EXERCISE:
What is printed must match, line for line, the records from their first line through the line containing "Image resolution: width=728", with pictures left out.
----------
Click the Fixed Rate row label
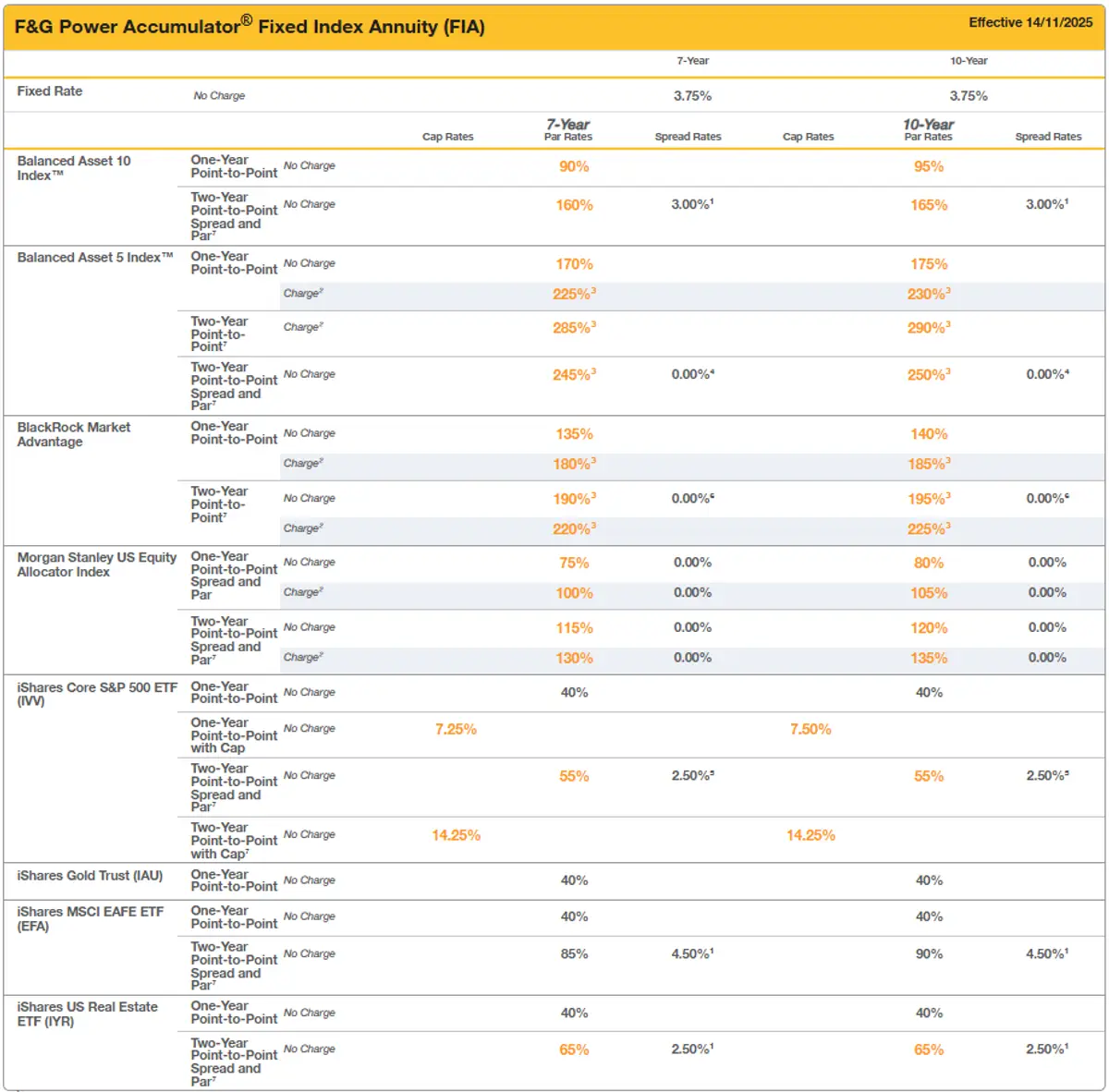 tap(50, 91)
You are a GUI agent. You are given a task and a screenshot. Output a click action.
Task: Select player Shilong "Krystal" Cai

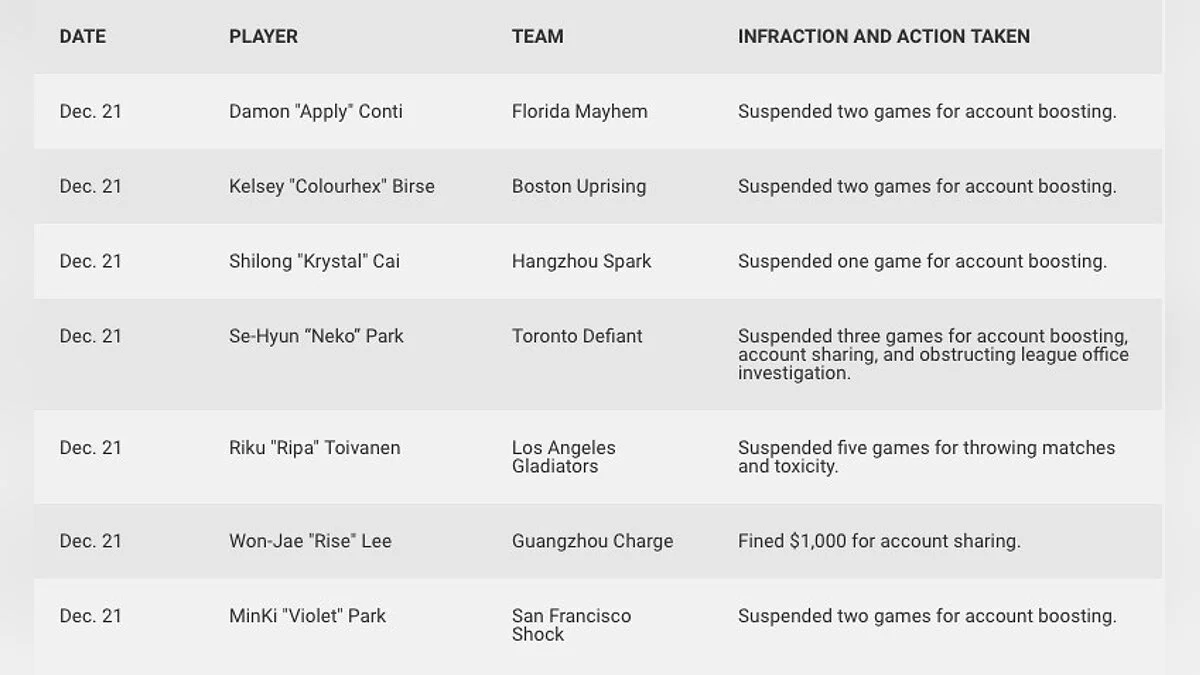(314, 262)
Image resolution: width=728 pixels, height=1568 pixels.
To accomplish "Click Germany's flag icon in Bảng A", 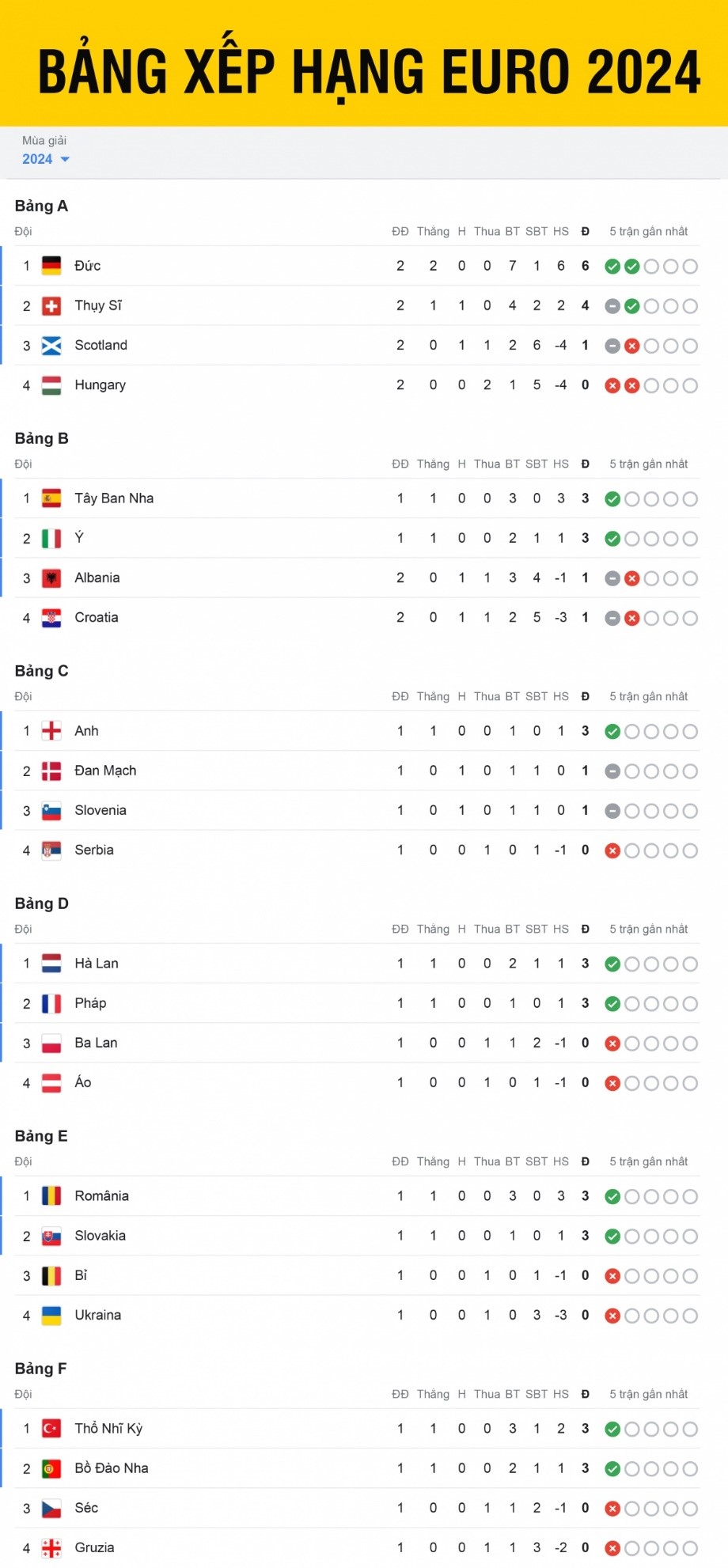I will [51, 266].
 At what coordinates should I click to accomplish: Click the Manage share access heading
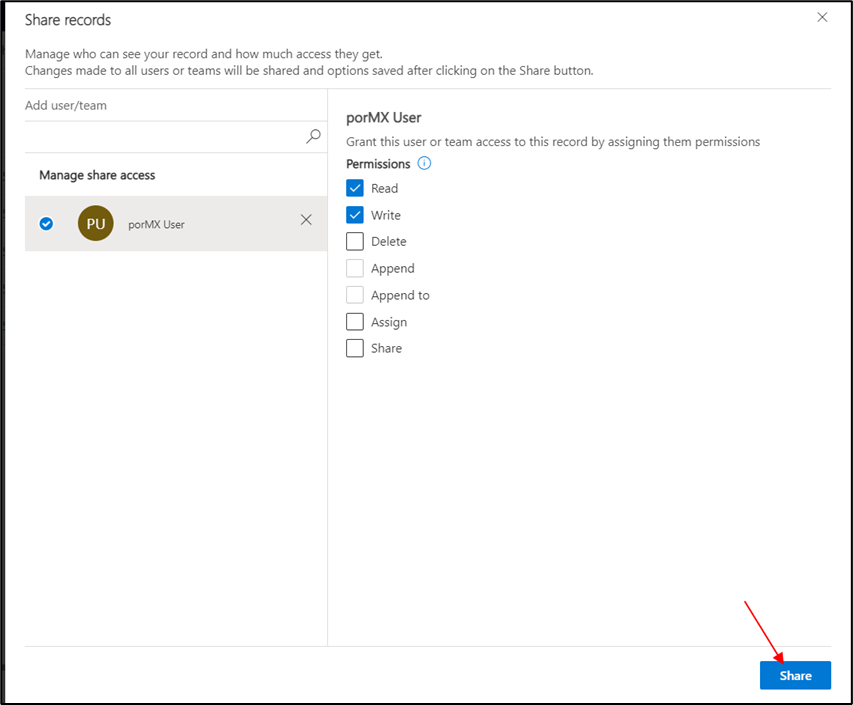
----------
RESPONSE:
Click the Fixed Rate row label
 tap(50, 91)
You are a GUI agent. You are given a task and a screenshot. Output a click action.
Task: Select player Shilong "Krystal" Cai

(314, 262)
Image resolution: width=728 pixels, height=1568 pixels.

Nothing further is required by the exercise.